Table of Contents
Fetching ...

Advancing Medical Representation Learning Through High-Quality Data

Negin Baghbanzadeh, Adibvafa Fallahpour, Yasaman Parhizkar, Franklin Ogidi, Shuvendu Roy, Sajad Ashkezari, Vahid Reza Khazaie, Michael Colacci, Ali Etemad, Arash Afkanpour, Elham Dolatabadi

TL;DR

This work addresses the impact of data quality on medical vision-language learning by introducing Open-PMC, a high-quality PubMed Central–derived dataset featuring 2.2M image-text pairs with medical subfigures, subcaptions, in-text reference summaries, and modality annotations. The authors develop a multi-stage pipeline—image decomposition, caption segmentation, and textual augmentation—combined with GPT-4o-based contextualization to produce well-aligned image-text pairs for contrastive pretraining. Through extensive retrieval and zero-shot classification experiments across radiology, microscopy, and VLP modalities, Open-PMC demonstrates that data quality can surpass dataset size in driving representation quality, yielding distinct latent structures compared with prior medical datasets. The work also provides open-source resources (dataset, trained models, and code) to advance multimodal medical AI while highlighting areas for improvement, such as extending decomposition techniques to diverse modalities and implementing more robust data QA.

Abstract

Despite the growing scale of medical Vision-Language datasets, the impact of dataset quality on model performance remains under-explored. We introduce Open-PMC, a high-quality medical dataset from PubMed Central, containing 2.2 million image-text pairs, enriched with image modality annotations, subfigures, and summarized in-text references. Notably, the in-text references provide richer medical context, extending beyond the abstract information typically found in captions. Through extensive experiments, we benchmark Open-PMC against larger datasets across retrieval and zero-shot classification tasks. Our results show that dataset quality-not just size-drives significant performance gains. We complement our benchmark with an in-depth analysis of feature representation. Our findings highlight the crucial role of data curation quality in advancing multimodal medical AI. We release Open-PMC, along with the trained models and our codebase.

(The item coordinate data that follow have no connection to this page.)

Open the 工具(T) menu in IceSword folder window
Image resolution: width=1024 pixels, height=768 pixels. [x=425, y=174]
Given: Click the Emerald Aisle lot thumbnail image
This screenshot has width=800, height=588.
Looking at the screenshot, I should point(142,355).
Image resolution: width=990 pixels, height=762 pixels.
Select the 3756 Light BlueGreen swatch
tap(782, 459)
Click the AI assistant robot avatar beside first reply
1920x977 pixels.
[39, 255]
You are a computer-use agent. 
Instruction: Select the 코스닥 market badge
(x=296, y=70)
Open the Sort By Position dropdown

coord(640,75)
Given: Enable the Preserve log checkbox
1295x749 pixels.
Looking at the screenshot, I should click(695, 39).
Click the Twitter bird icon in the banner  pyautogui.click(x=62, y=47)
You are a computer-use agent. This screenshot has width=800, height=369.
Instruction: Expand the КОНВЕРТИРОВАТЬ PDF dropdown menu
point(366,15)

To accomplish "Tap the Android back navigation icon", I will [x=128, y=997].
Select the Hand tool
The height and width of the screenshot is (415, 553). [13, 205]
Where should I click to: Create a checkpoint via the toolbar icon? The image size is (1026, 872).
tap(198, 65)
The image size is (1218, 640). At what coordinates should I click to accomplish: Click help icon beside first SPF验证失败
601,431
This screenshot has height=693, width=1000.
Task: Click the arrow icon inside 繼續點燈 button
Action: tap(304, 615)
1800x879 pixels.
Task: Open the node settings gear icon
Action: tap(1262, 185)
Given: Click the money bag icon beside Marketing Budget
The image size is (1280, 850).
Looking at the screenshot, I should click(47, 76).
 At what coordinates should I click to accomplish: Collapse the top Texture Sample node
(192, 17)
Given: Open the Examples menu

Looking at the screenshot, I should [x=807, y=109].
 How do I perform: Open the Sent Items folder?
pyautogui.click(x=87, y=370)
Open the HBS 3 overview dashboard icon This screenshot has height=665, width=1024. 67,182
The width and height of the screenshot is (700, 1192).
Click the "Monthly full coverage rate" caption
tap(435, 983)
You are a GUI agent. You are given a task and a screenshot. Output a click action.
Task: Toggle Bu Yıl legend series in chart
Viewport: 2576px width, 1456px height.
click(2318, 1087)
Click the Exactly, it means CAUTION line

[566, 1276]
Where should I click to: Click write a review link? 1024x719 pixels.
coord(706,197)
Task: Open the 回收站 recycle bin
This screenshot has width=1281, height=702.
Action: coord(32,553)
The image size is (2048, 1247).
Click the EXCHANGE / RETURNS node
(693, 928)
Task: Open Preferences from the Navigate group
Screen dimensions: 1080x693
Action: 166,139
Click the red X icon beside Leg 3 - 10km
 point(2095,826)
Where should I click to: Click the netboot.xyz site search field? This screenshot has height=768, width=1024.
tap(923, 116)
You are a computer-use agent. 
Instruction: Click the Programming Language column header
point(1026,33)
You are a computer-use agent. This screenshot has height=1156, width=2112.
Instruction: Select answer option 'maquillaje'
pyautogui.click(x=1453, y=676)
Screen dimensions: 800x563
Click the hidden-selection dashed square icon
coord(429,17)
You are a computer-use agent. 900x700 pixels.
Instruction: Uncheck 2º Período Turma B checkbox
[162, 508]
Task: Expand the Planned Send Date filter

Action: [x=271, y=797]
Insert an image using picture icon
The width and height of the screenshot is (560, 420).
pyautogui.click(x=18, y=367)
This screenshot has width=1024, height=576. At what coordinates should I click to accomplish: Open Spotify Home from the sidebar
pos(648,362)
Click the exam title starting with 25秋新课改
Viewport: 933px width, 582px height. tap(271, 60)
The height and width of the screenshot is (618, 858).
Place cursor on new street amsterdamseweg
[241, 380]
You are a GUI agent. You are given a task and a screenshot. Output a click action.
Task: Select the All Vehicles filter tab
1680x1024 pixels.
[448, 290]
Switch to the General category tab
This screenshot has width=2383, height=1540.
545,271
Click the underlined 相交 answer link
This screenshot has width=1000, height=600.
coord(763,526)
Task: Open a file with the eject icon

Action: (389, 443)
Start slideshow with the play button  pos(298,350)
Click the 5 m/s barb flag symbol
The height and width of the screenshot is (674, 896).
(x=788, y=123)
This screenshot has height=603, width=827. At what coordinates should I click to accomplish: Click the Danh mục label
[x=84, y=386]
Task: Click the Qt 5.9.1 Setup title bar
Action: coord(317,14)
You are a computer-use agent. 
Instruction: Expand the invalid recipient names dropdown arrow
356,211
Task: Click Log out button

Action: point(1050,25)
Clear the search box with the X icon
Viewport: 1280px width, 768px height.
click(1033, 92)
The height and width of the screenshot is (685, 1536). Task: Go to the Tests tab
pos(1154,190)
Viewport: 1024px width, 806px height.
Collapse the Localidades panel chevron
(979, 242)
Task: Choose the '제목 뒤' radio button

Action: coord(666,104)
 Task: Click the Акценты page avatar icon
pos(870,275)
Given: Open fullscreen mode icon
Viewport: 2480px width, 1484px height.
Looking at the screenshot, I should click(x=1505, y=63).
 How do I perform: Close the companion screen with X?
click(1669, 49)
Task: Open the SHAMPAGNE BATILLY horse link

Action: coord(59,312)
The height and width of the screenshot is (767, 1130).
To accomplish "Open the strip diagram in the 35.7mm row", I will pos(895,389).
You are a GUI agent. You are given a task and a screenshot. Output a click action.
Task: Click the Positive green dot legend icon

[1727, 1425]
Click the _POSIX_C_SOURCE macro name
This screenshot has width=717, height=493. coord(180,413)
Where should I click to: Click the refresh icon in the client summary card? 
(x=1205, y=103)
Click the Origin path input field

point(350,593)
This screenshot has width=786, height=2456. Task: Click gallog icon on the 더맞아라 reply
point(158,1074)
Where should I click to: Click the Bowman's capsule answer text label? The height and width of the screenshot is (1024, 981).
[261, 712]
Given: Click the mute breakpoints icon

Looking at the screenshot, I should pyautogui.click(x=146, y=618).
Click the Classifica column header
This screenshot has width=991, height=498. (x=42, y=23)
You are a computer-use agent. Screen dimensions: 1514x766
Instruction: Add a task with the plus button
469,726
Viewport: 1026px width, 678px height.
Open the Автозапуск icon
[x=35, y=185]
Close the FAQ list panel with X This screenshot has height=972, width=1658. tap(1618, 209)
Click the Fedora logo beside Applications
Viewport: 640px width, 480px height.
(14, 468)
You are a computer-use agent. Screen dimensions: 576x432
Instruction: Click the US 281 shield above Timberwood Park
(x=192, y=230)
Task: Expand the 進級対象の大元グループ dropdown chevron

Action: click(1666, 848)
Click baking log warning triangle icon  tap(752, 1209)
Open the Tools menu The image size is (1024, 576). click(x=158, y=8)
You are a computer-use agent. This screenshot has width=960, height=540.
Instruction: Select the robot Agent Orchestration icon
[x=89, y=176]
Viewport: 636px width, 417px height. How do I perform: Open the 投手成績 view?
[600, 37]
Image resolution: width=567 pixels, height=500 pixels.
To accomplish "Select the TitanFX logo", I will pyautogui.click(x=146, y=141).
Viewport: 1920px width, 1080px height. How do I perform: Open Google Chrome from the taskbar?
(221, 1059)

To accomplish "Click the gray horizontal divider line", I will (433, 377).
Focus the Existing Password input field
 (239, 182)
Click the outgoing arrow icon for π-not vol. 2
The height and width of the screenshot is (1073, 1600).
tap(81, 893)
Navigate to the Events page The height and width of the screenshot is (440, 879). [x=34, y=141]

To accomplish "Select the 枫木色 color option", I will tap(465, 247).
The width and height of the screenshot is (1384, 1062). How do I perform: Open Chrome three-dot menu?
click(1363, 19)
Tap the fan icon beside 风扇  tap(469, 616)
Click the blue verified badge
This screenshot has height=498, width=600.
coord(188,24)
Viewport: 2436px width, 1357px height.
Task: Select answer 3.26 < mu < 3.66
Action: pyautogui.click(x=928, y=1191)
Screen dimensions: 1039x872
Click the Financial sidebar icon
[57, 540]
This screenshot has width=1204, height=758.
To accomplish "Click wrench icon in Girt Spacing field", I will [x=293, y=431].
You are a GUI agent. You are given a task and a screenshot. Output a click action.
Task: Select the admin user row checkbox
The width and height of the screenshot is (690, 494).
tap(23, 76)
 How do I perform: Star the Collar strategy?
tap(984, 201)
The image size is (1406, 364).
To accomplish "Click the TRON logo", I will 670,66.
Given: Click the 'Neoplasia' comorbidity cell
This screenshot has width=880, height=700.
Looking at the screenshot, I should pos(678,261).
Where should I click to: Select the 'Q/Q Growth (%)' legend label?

Advancing Medical Representation Learning Through High-Quality Data

TL;DR

This work addresses the impact of data quality on medical vision-language learning by introducing Open-PMC, a high-quality PubMed Central–derived dataset featuring 2.2M image-text pairs with medical subfigures, subcaptions, in-text reference summaries, and modality annotations. The authors develop a multi-stage pipeline—image decomposition, caption segmentation, and textual augmentation—combined with GPT-4o-based contextualization to produce well-aligned image-text pairs for contrastive pretraining. Through extensive retrieval and zero-shot classification experiments across radiology, microscopy, and VLP modalities, Open-PMC demonstrates that data quality can surpass dataset size in driving representation quality, yielding distinct latent structures compared with prior medical datasets. The work also provides open-source resources (dataset, trained models, and code) to advance multimodal medical AI while highlighting areas for improvement, such as extending decomposition techniques to diverse modalities and implementing more robust data QA.

Abstract

Despite the growing scale of medical Vision-Language datasets, the impact of dataset quality on model performance remains under-explored. We introduce Open-PMC, a high-quality medical dataset from PubMed Central, containing 2.2 million image-text pairs, enriched with image modality annotations, subfigures, and summarized in-text references. Notably, the in-text references provide richer medical context, extending beyond the abstract information typically found in captions. Through extensive experiments, we benchmark Open-PMC against larger datasets across retrieval and zero-shot classification tasks. Our results show that dataset quality-not just size-drives significant performance gains. We complement our benchmark with an in-depth analysis of feature representation. Our findings highlight the crucial role of data curation quality in advancing multimodal medical AI. We release Open-PMC, along with the trained models and our codebase.

Paper Structure

This paper contains 27 sections, 3 figures, 7 tables.

Figures (3)

  • Figure 1: LeftOpen-PMC-17M comprises 16.7 million image-caption pairs, which undergo rigorous quality curation to produce Open-PMC, including 2.2 million image-text pairs; images are medical subfigures, and texts are captions enriched with both the actual and summarized content of in-text references. Right The distribution (%) of each medical image modality within Open-PMC.
  • Figure 2: Zero-shot classification F1-scores across different VL models trained on datasets of varying sizes, evaluated on downstream tasks split by image modality. Each marker represents performance on an individual task, while the solid line indicates the mean performance across all tasks. Ours indicates Open-PMC.
  • Figure 3: Comparison of representation spaces of different VL models. (Top) MMD values between representations learned from Open-PMC versus PMC-15M and Biomedica. Red dots indicate observed MMD values, and blue bars are 99% bootstrap confidence interval of the permutation test. (Bottom) t-SNE visualizations of VL models embeddings, illustrating the structure and separation of the learned representation spaces.